LinkedMapEntryV2.java
带指向下一个节点指针的(类单向链表)Map.Entry节点,不需要完整地实现LinkedList的全部功能,甚至不需要实现Iterator接口内部类。只需要提供几个简单的访问next节点的方法就可以了。
package com.ciaoshen.thinkinjava.chapter17;
import java.util.*;
public class LinkedMapEntryV2<K,V> implements Map.Entry<K,V> {
private K key;
private V value;
private LinkedMapEntryV2<K,V> next;
public LinkedMapEntryV2(){
key=null;
value=null;
next=null;
}
public LinkedMapEntryV2(K key, V value) {
this.key = key;
this.value = value;
next=null;
}
public K getKey() { return key; }
public V getValue() { return value; }
public V setValue(V v) {
V result = value;
value = v;
return result;
}
public int hashCode() {
return (key==null ? 0 : key.hashCode()) ^ (value==null ? 0 : value.hashCode());
}
@SuppressWarnings("rawtypes")
public boolean equals(Object o) {
if(!(o instanceof MapEntry)) return false;
MapEntry me = (MapEntry)o;
return (key == null ? me.getKey() == null : key.equals(me.getKey())) && (value == null ? me.getValue()== null : value.equals(me.getValue()));
}
public String toString() { return key + "=" + value; }
/**
* 需要的三个简单的对next节点的访问方法。
*/
public boolean hasNext(){return next==null;}
public LinkedMapEntryV2<K,V> next(){return next;}
public void setNext(LinkedMapEntryV2<K,V> entry){next=entry;}
}
SimpleHashMap25V2.java
这个山寨HashMap的关键点在于对接口的把握:Map接口里的entrySet()是明确面向Map.Entry的。其他方法可以直接面向LinkedMapEntryV2。而LinkedMapEntryV2的功能比Map接口强很多。

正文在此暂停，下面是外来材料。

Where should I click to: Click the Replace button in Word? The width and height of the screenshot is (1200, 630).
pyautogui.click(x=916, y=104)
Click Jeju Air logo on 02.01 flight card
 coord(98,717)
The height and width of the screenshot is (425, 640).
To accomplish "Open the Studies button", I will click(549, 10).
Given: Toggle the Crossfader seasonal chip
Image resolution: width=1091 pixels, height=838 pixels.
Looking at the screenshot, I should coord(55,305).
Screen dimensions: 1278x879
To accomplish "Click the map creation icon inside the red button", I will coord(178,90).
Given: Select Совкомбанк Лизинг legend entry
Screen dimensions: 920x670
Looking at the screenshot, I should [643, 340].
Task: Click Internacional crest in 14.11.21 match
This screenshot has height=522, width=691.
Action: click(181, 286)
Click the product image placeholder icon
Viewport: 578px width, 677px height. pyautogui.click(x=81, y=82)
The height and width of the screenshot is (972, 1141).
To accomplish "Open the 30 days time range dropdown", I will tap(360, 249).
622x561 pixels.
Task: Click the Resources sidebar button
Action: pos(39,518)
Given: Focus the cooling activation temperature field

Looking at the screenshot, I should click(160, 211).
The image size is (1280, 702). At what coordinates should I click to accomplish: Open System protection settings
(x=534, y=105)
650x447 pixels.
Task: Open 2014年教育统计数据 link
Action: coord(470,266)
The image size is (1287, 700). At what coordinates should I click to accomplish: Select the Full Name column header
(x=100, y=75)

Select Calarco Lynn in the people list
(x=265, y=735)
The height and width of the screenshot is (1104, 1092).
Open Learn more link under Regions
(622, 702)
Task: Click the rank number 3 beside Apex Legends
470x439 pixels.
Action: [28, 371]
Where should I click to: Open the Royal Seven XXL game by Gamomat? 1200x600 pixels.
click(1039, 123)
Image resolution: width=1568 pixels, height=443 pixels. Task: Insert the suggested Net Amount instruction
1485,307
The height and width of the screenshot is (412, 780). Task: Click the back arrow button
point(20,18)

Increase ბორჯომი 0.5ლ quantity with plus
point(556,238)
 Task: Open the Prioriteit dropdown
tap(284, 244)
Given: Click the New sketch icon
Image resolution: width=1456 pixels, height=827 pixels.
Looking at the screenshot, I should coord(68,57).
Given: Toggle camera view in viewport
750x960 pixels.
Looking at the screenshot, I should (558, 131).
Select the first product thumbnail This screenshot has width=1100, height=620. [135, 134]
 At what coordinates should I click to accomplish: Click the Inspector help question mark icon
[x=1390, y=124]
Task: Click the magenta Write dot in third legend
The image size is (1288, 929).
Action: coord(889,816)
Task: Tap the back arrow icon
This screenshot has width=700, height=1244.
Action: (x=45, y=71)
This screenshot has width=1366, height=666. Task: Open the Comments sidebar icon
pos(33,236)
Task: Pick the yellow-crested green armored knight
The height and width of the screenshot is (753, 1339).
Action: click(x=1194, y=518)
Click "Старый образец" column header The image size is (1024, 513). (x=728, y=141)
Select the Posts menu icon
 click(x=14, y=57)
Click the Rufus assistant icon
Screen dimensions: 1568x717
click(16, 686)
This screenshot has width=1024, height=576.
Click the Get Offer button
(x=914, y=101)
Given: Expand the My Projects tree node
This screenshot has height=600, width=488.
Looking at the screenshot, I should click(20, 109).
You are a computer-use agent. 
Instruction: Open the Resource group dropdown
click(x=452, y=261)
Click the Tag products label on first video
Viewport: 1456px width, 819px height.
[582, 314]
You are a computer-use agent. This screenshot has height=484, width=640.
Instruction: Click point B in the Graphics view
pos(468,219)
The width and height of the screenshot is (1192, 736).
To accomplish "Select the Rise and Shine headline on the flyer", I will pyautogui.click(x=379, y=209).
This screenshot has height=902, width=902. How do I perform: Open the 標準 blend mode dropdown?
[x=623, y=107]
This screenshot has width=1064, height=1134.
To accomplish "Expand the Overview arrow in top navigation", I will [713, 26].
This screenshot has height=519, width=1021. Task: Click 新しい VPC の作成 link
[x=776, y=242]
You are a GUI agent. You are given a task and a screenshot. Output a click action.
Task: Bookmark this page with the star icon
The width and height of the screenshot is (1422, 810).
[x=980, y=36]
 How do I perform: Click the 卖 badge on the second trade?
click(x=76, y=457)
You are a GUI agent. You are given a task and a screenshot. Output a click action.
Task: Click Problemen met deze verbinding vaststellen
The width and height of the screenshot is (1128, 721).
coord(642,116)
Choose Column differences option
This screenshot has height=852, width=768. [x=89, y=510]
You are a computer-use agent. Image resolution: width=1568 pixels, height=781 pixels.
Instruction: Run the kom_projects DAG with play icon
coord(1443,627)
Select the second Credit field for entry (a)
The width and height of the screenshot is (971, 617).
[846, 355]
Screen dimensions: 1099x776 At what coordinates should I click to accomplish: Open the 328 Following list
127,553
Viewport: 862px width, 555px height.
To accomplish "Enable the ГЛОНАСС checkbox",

package com.ciaoshen.thinkinjava.chapter17;
import java.util.*;
public class SimpleHashMap25V2<K,V> extends AbstractMap<K,V> {
static final int SIZE = 997;
@SuppressWarnings(value={"unchecked","rawtypes"})
LinkedMapEntryV2<K,V>[] buckets = new LinkedMapEntryV2[SIZE];
public V put(K key, V value) {
V oldValue = null;
int index = Math.abs(key.hashCode()) % SIZE;
if(buckets[index] == null){
buckets[index] = new LinkedMapEntryV2<K,V>(key,value);
return null;
}
LinkedMapEntryV2<K,V> cursor = buckets[index];
while(true) {
if(cursor.getKey().equals(key)){
oldValue=cursor.getValue();
cursor.setValue(value);
break;
}
if(cursor.hasNext()){
cursor=cursor.next();
}else{
cursor.setNext(new LinkedMapEntryV2<K,V>(key,value));
}
}
return oldValue;
}
public V get(Object key) {
int index = Math.abs(key.hashCode()) % SIZE;
if(buckets[index] == null){return null;}
LinkedMapEntryV2<K,V> cursor = buckets[index];
while(cursor!=null) {
if(cursor.getKey().equals(key)){
return cursor.getValue();
}
cursor=cursor.next();
}
return null;
}
public Set<Map.Entry<K,V>> entrySet() {
Set<Map.Entry<K,V>> set= new HashSet<Map.Entry<K,V>>();
for(LinkedMapEntryV2<K,V> cursor : buckets) {
if(cursor!=null){
set.add(cursor);
}
}
return set;
}
public static void main(String[] args) {
SimpleHashMap25V2<String,String> m = new SimpleHashMap25V2<String,String>();
m.putAll(Countries.capitals(25));
System.out.println(m);
System.out.println(m.get("ERITREA"));
System.out.println(m.entrySet());
}
}
Maps.java
package com.ciaoshen.thinkinjava.chapter17;
import java.util.*;
import java.io.*;
public class Maps {
public static void printKeys(Map<Integer,String> map) {
System.out.print("Size = " + map.size() + ", ");
System.out.print("Keys: ");
System.out.println(map.keySet()); // Produce a Set of the keys
}
public static void test(Map<Integer,String> map) {
System.out.println(map.getClass().getSimpleName());
map.putAll(new CountingMapDataOrig(25));
// Map has ‘Set’ behavior for keys:
map.putAll(new CountingMapDataOrig(25));
printKeys(map);
// Producing a Collection of the values:
System.out.print("Values: ");
System.out.println(map.values());
System.out.println(map);
System.out.println("map.containsKey(11): " + map.containsKey(11));
System.out.println("map.get(11): " + map.get(11));
System.out.println("map.containsValue(\"F0\"): "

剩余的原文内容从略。